Mashed potato time…

When my girl was home last weekend, she mentioned that she loved the mashed potatoes here…

Payung Cafe centrepiece

…so very much, much more than the ones we make ourselves at home. I guess this place needs no introduction now and despite being hard pressed for time, shuttling between my parents’ house and our own and the medical centre and trying to cope with every little thing in between, I made it a point to take her there for that (RM8.00)…

Payung Cafe mashed potatoes

I guess nothing pleases a father more than seeing his child enjoying something that is made available to him or her.
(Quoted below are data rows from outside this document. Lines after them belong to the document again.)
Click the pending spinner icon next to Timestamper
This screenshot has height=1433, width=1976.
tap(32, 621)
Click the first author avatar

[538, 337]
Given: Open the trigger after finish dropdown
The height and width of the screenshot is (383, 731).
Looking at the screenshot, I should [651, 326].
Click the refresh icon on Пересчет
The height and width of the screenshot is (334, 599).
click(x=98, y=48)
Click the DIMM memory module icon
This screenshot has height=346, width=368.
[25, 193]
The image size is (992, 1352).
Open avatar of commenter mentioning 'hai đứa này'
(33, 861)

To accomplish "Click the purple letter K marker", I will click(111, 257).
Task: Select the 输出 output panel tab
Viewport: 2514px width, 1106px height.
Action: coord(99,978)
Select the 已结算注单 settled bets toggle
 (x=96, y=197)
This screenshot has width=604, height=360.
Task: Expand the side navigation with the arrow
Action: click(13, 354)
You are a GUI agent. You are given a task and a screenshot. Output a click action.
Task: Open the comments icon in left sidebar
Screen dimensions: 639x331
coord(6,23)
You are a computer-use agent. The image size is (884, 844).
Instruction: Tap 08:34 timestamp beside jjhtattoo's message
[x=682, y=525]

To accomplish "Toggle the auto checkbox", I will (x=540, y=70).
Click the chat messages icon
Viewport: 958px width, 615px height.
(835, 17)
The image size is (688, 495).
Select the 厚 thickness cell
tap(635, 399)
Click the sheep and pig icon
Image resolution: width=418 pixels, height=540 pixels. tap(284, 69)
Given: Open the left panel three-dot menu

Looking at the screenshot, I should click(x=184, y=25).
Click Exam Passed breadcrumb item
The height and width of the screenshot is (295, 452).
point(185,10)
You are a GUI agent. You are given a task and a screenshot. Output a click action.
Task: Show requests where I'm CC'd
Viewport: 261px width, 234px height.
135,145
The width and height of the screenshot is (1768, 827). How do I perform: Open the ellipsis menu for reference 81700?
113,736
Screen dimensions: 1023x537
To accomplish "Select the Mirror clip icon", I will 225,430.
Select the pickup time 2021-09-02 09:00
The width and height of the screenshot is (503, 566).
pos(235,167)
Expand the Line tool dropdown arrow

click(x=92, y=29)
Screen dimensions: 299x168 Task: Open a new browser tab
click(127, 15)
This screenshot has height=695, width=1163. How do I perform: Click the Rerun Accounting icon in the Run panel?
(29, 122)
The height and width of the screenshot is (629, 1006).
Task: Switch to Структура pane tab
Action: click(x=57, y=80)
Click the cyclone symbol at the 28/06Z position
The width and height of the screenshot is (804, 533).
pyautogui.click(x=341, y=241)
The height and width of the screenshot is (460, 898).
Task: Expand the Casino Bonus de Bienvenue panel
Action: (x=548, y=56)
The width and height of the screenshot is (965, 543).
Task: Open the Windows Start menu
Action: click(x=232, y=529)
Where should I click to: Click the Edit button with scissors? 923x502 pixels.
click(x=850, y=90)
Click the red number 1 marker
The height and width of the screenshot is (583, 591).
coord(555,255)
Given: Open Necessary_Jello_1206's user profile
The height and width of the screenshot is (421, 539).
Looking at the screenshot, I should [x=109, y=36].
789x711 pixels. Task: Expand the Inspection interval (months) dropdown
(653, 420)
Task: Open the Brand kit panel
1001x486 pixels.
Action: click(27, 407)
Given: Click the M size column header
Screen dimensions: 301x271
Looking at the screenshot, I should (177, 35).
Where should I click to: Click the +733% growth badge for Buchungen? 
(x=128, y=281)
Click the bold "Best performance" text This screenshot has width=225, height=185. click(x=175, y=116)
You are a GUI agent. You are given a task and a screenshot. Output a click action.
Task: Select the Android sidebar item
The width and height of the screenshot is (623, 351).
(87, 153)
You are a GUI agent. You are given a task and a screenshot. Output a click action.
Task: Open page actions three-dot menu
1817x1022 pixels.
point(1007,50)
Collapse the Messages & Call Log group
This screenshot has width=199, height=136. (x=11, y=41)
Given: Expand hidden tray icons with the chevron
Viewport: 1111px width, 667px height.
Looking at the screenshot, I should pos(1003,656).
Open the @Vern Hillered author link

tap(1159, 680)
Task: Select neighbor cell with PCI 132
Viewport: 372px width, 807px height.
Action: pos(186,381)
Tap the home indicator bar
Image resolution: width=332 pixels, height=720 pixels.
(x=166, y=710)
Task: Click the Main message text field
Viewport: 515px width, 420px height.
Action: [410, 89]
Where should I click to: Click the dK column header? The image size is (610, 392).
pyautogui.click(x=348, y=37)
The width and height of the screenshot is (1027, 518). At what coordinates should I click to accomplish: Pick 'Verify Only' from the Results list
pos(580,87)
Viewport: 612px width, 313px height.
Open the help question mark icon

I noticed that they had mushroom soup (RM5.00)…

Payung Cafe mushroom soup

…on their menu and I ordered that to try. Yes, it was so very nice and no, you will not catch us eating those in the cans and packets ever again after this. We did check the ingredients to make sure it was gluten free and indeed, it was – just mushrooms, potatoes and milk, the boss said – no flour was used in the making.

We got one huge bowl of the soup but of course, that was specially for us. I understand that the usual serving would not be so big. We enjoyed it a lot, thick and rich and nice and we imagined adding prawns and squid (sotong), clams (lala) perhaps or mussels and we would have one very delightful bowl of seafood chowder.

Other than our usual pomelo salad (RM8.00)…

Payung Cafe pomelo salad

…I also wanted to try their sour chicken (RM16.00, with rice)…

Payung Cafe sour chicken

…which is their variation of the Cantonese sour duck. No, it was not the same as the sour duck that I had before – it had all those herbs and other ingredients so as to make it a cut above the rest. I wanted to try it as I saw an article in a Chinese newspaper sometime ago – they interviewed Peter, the boss and this dish was the main feature in that publication. Personally, I would go for our favourites here, the spicier and stronger tasting delights that they serve, but I thought this would be all right sometimes for a change, a good option for anyone who is not into anything hot and spicy.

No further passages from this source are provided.